Navicore (Navicore.co.uk) is a Finnish company selling GPS (satellite navigation) that runs on mobile phones - specifically those which have the Symbian operating system which runs on Nokia phones (Nokia is also a Finnish company, as it happens). But fear not; there are 25 different handsets from eight manufacturers supported. In practice, that means the names you've heard of, as in Nokia, Sony Ericsson, Motorola and so on.
Navicore boils down to a memory card for your phone and an impossibly small GPS receiver, the size of a pebble. On the memory card is the software and maps. This then talks to the GPS receiver via Bluetooth. It's that simple.
Basically, if you can text, you can use Navicore.
How does it work? You type in a postcode or address of where you want to go and the software will find your destination. Often with software which runs on a mobile phone the performance can be sluggish.
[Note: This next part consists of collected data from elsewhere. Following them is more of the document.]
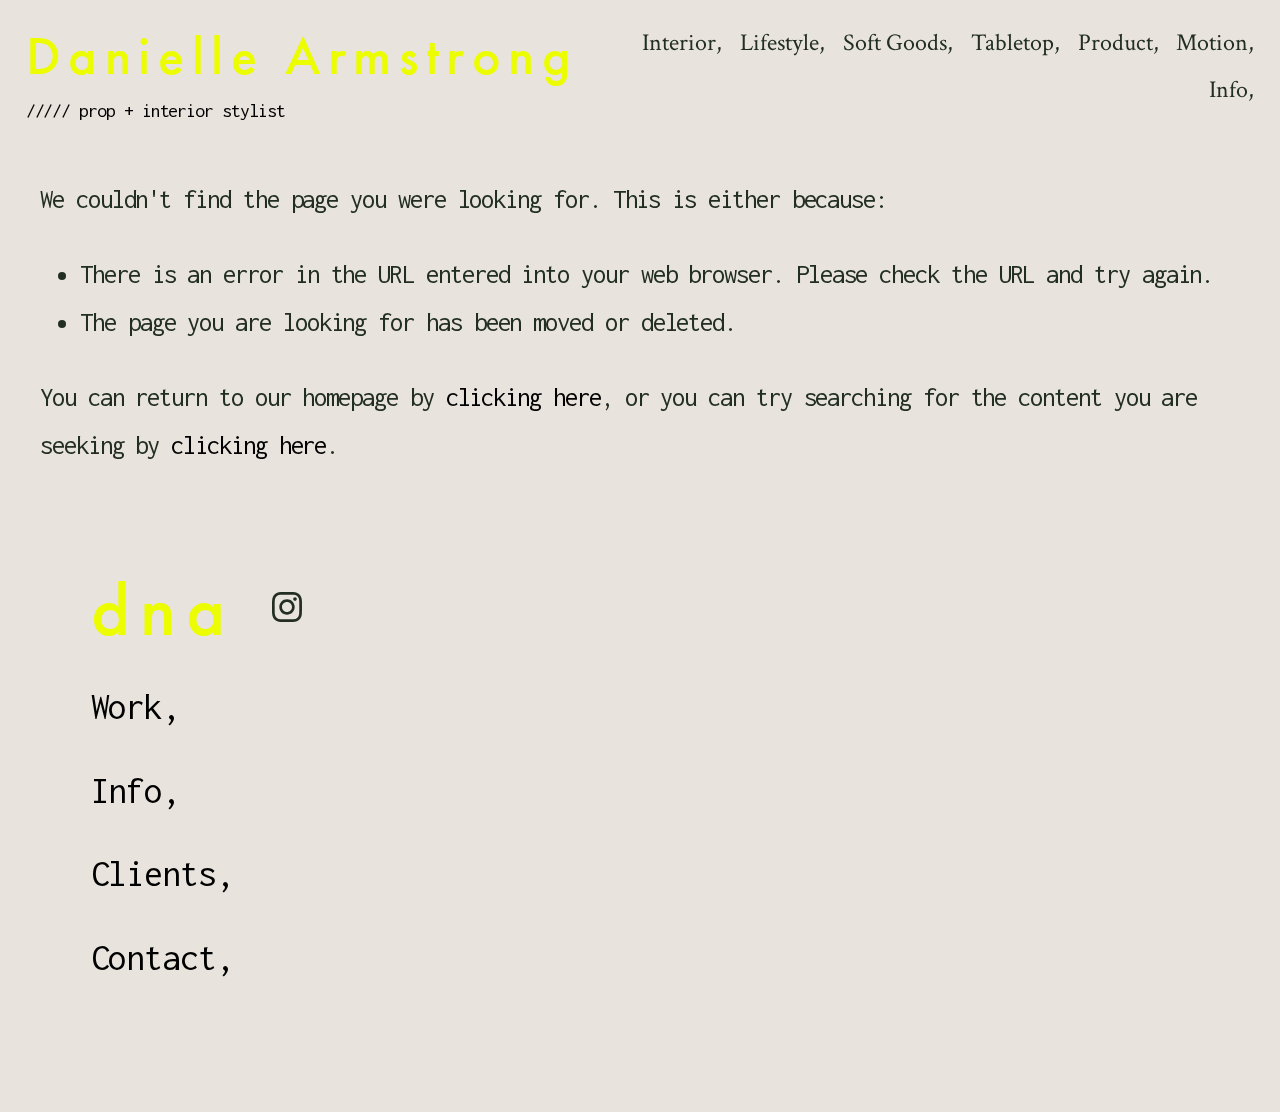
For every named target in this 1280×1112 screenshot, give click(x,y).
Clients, (162, 873)
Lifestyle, (782, 43)
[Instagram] (287, 607)
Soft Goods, (898, 43)
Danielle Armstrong (302, 56)
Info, (1231, 90)
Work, (136, 706)
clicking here (523, 397)
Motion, (1215, 43)
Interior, (682, 43)
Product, (1118, 43)
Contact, (162, 957)
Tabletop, (1015, 43)
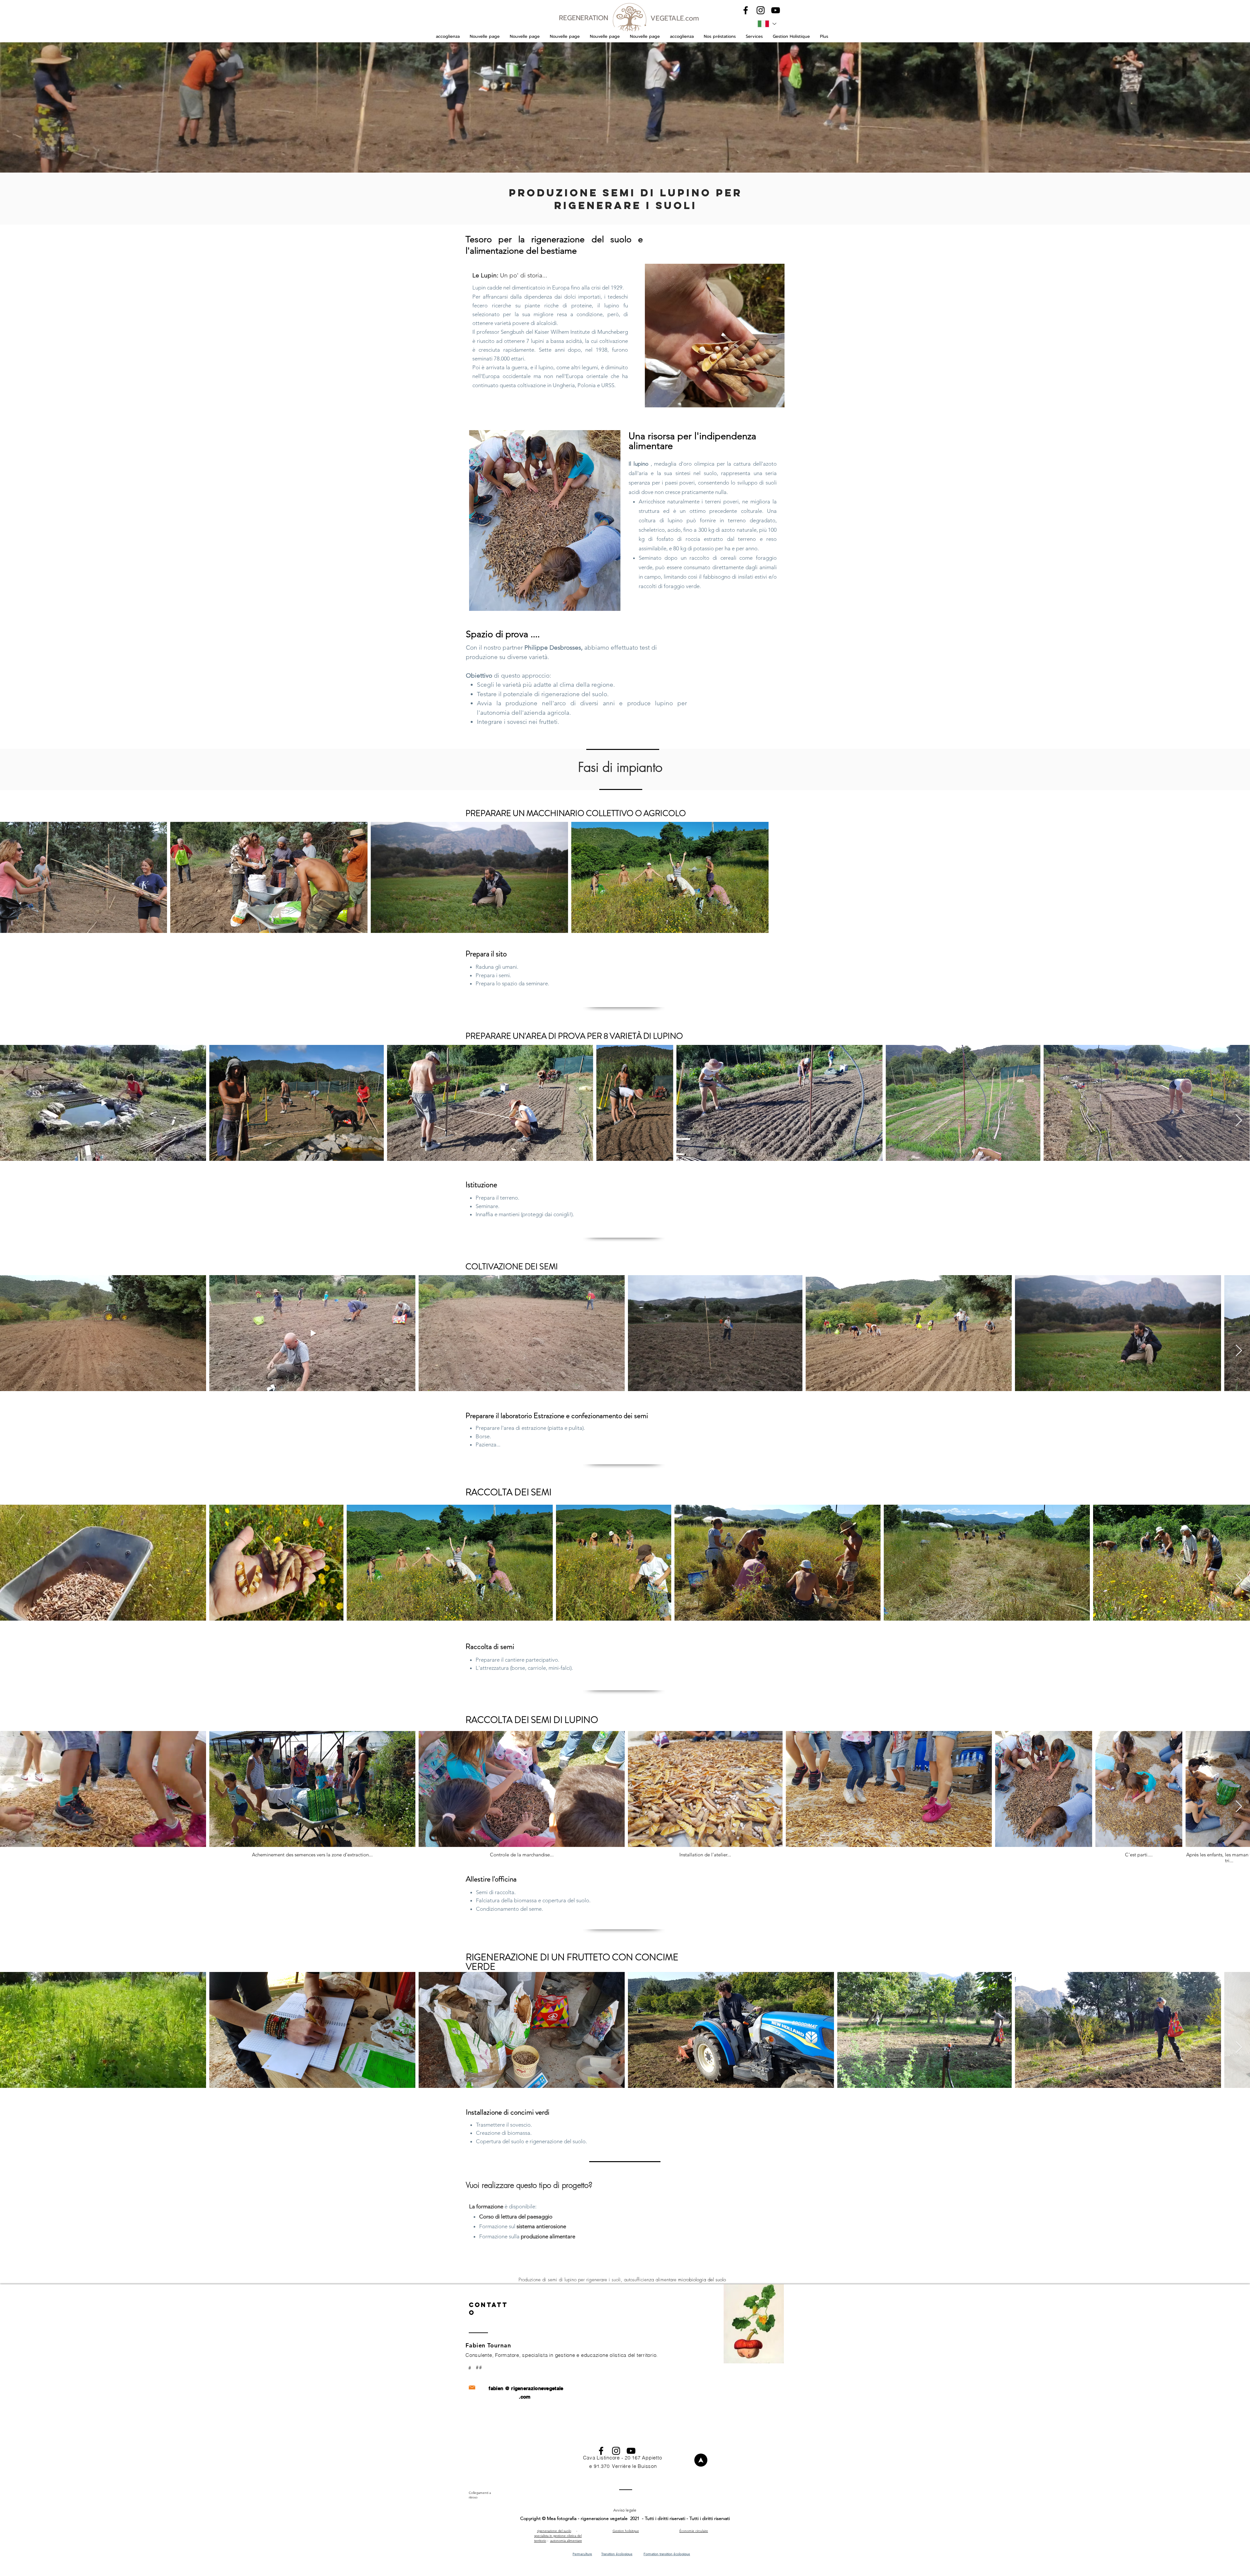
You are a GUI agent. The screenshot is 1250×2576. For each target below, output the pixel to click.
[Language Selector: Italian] (766, 24)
Luckily Navicore has been specifically designed for the mobile phone, unlike a lot of other products on the market, which have had to be converted from running on a PC or a PDA.
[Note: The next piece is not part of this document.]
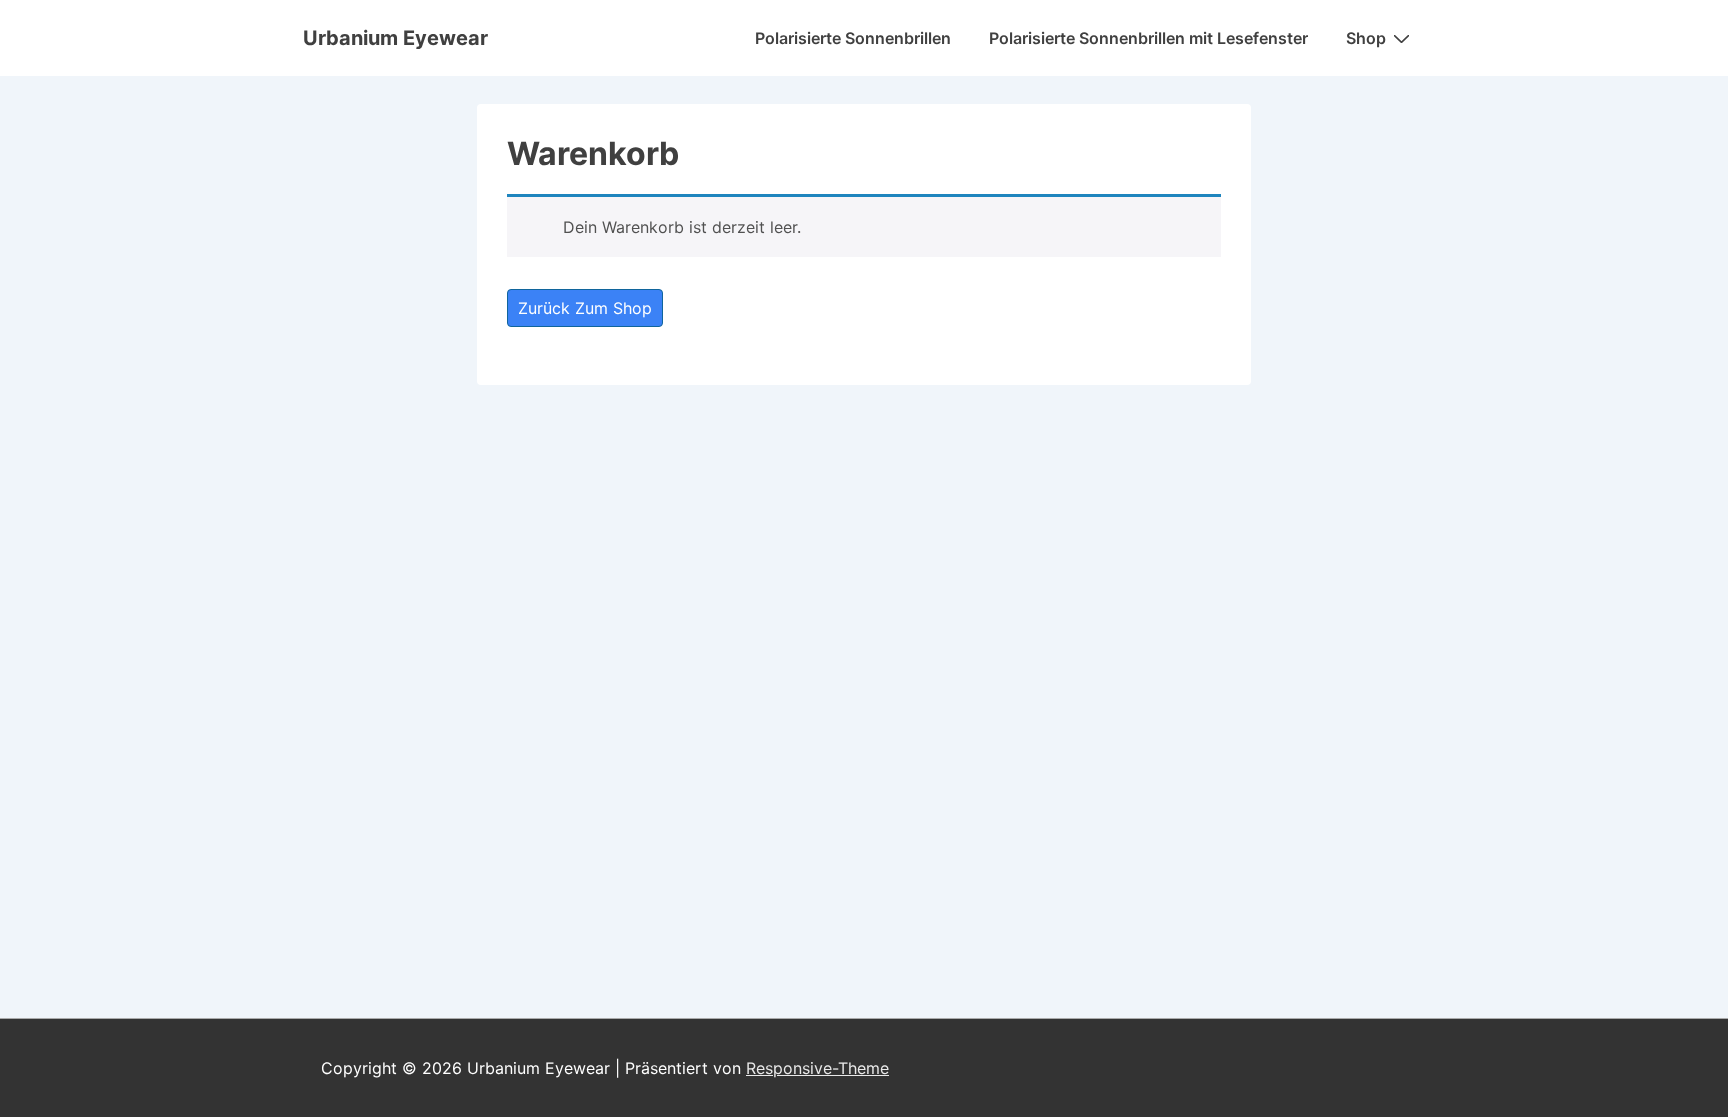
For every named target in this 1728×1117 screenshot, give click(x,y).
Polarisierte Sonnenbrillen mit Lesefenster (1148, 38)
This is particularly important with GPS applications - if it can't keep up with you whether walking, running, cycling, driving or on a high-speed train, it's not much use. The software uses maps from Tele Atlas, a well-known firm in the mapping arena.
The detail included is designed to be useful for the person on the move, including car rental companies, doctors, bars, museums, cinemas and so on.
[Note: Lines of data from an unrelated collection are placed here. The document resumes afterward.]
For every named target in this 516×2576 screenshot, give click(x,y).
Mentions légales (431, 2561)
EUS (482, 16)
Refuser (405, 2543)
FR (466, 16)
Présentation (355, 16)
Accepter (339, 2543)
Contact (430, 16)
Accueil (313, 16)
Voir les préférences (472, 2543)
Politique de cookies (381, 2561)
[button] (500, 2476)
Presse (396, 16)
You can buy the whole of western Europe - the only limit is memory, so if you feel the need to carry street-level maps for four or five countries in your pocket, you can.
Perhaps another useful aspect of this tool - outside of buying a full-blown stand-alone GPS receiver - is that there are no other costs once you have bought the system. Most other solutions designed to work on a mobile phone often involve you having to download map data "over the air", which means you will start to rack up a bigger phone bill. Navicore is priced at €299 for phones running Symbian series 60 and 80 operating systems (that's Nokia, Sony Ericsson etc).
The system also employs Sirf III, the most sensitive version of GPS technology on the market, which doesn't actually need line of sight to the satellite. Thus, you will know where you are even if you have the Navicore device hidden in your bag or pocket. Since everyone stares at their phone these days, looking like you are trying to work out where you are going need not be as obvious as it once once.
Once you have it all up and running, things you used to do, like walk to the shops from work, start to take on greater novelty. Especially when Navicore tells you that you have been taking too long a route for the past three years! Overall, however, there now becomes no possibility - outside of being stuck in deepest Utah - of ever getting lost again. Add internet access on the phone and you start to wonder if we really are living in a Star Trek era.